Under Represented people in the Media

         The media continues to evolve into a very powerful entity. For some people it has either made them famous or inferior. The world today has reached a very high level of industrialisation. The internet, television, ever-expanding newspaper cooperation and radio contribute greatly to it. The media is very concentrated of late and dominated by just a small number of firms.

When we talk about underrepresentation, we take into account how certain groups of people are depicted. This is a powerful concept as it helps society form an understanding of people either in a positive light or it creates stereotypes. The media can sometimes victimise people and for some the seeking to shed off their stereotypes is difficult.

One group of people most often underrepresented in the media are women. For a very long time women have been objectified in the society. In as much as most women are engaging in very productive junctures, the very patriarchal society is intolerant of it. They are gazed on as images of beauty or objects of desire.

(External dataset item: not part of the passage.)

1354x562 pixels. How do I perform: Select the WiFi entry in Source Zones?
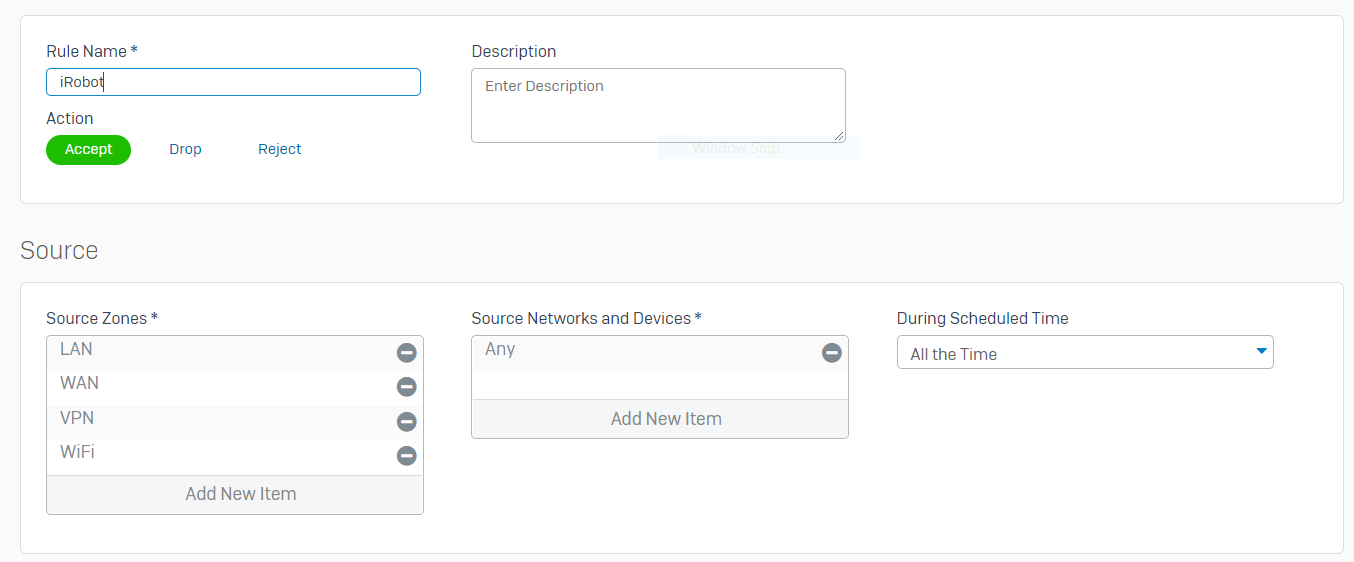(78, 452)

In the job sector they are most often underpaid and also find it hard to vie for prestigious positions. Women who opt to be housewives for the good of their families on the other hand are seen as incapable and lazy individuals.

Another group of people the media under represents is disabled people. They are often ostracised because of their disability and always considered second best. Society is becoming more tolerant of same sex couples but their positive representation by the media is still few and far in-between. More so, when it comes to politics and turmoil in third world countries, they are often ignored by the main stream media.

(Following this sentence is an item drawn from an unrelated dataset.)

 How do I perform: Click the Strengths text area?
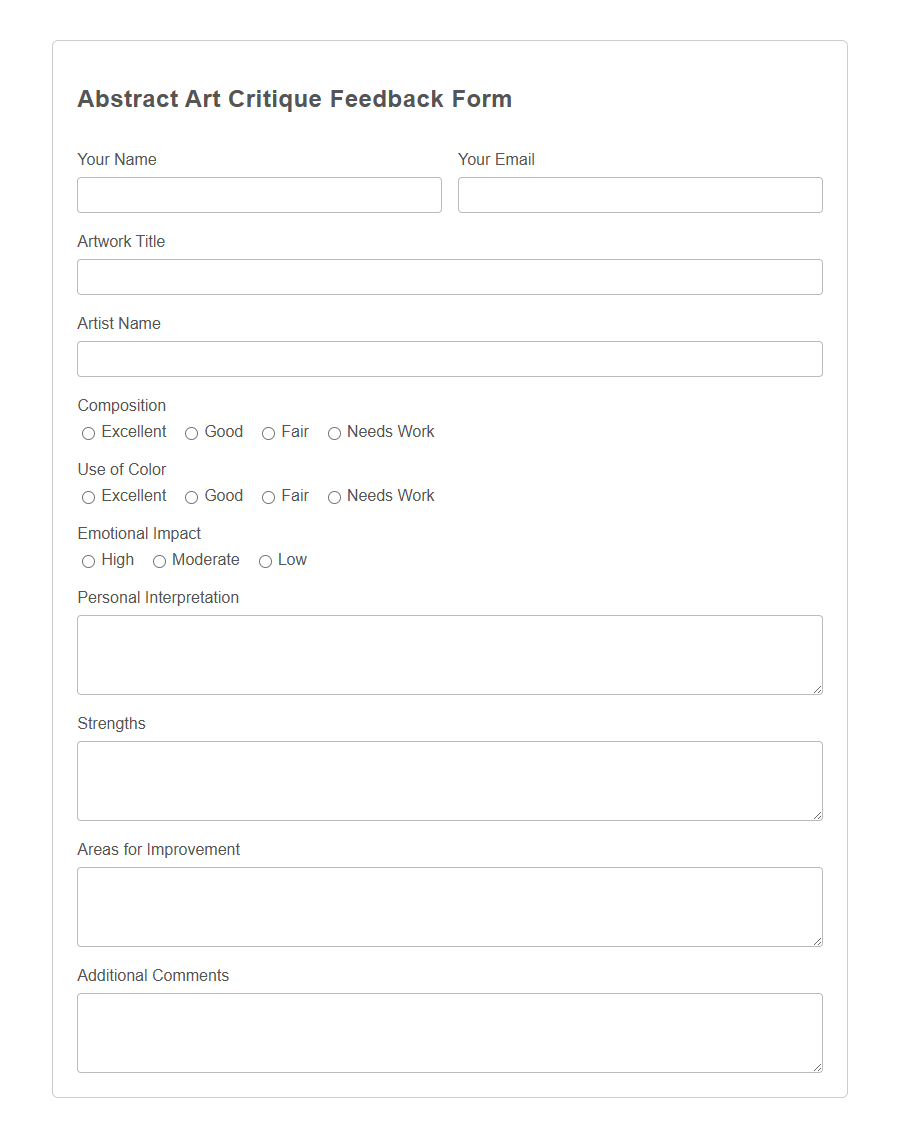click(x=449, y=781)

Another group of people that are sometimes offensively represented by the media is the Romany gypsy community. Gypsy travellers are an estimate of 30,000 people with Romany gypsies forming 60 percent whilst ethically Irish traveller’s forms 10 percent. New traveller’s form 5% however these are people who have chosen to live their lives as travellers: Nomadic by choice. Roma gypsies form 15 percent and they tend to be darker skin and come from eastern European state. In all we are looking at a population of over 12 million people; bigger than Sweden and Denmark put together he reported.

Channel 4’s cutting edge documentary ‘My Big Fat Gypsy Wedding’ watch by an estimate of nine million viewers prompted a backlash from the gypsy community.  The Guardian called it a platform for bigotry. Romany Journalist and broadcaster Jake Bowers stated it was a poor representation of his community. He also added that the continuous negative representation was one of the reasons he became a journalist.

Over the years, gypsies have always been portrayed negatively in the media. They have been stereotyped in literature as depicted in the ‘hutch back of Notre dame’ and in film as seen in ‘Snatch’. Channel 4 was rambled for presenting documentary as facts. Consequently, the programme added to the already existing stereotypes. This resulted in unprecedented consequences such as people losing their jobs and the encouragement of bullying in the play ground.

Representations like these for instance leaves the wider community confused as we are constantly bombarded with false information. Jake bowers during his visit to Coventry as the speaker for Coventry conversation said “the gypsy community is not a secretive one as everyone likes to think and most of us don’t live in caravans anymore”.

The media is however not all about spreading false information. As well as bringing our attention to the events happening around us, it presents us with facts and opinions. More so, Journalists are supposed to check their facts before reporting them and Reports needs to accurate and fair. Nonetheless, the images and representation should be in a positive light so that no group of people are left to feel inferior.